新城彰の本棚

ミステリー好きの自分勝手なコメント

日本のベンチャー事情2019

 本書の冒頭、サッカー選手本田圭佑が競技をしながら、多くのベンチャー企業に投資している「エンジェル」としての活動が紹介されている。彼だけでなく有名なスポーツ選手・タレントらも投資家として、ベンチャー企業を支えている。

 

 実業家で資産家のイーロン・マスク孫正義から一般サラリーマンまで、多くの「エンジェル投資家」がいるが、米国の年間300億ドルの規模に比べ、日本では40億円ほどにしかならない。

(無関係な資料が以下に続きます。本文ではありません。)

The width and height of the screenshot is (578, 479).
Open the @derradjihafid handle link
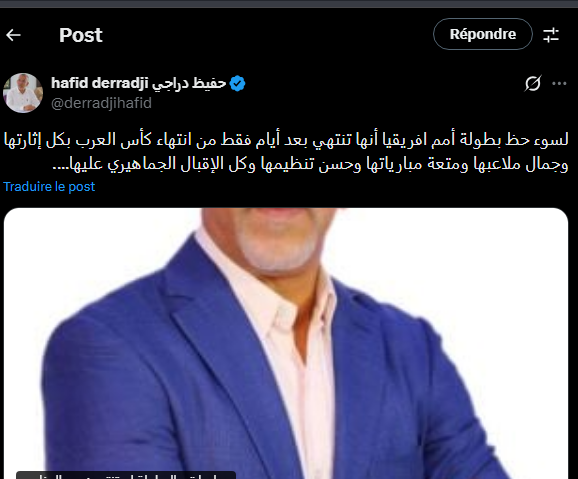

しかし年々、拡大はしているとある。

 

 個人で直接ベンチャーの投資するケースでは、俗に「千三」と言われほとんどは回収できない。しかし当たれば膨大なリターンがあるので、資産運用のポートフォリオの一環として投資(投機?)する一般人もいるという。

 

 本書は、「個人で直接」のほか、ベンチャーキャピタル(出資者を募って投資)、企業ベンチャーキャピタル(大企業資金を投資)、クラウドファンディング(寄付型・購入型・株式型・融資型)などの仕組みや実態を紹介している。後半では日本のベンチャー事情が綴られていて、こちらの方が興味深かった。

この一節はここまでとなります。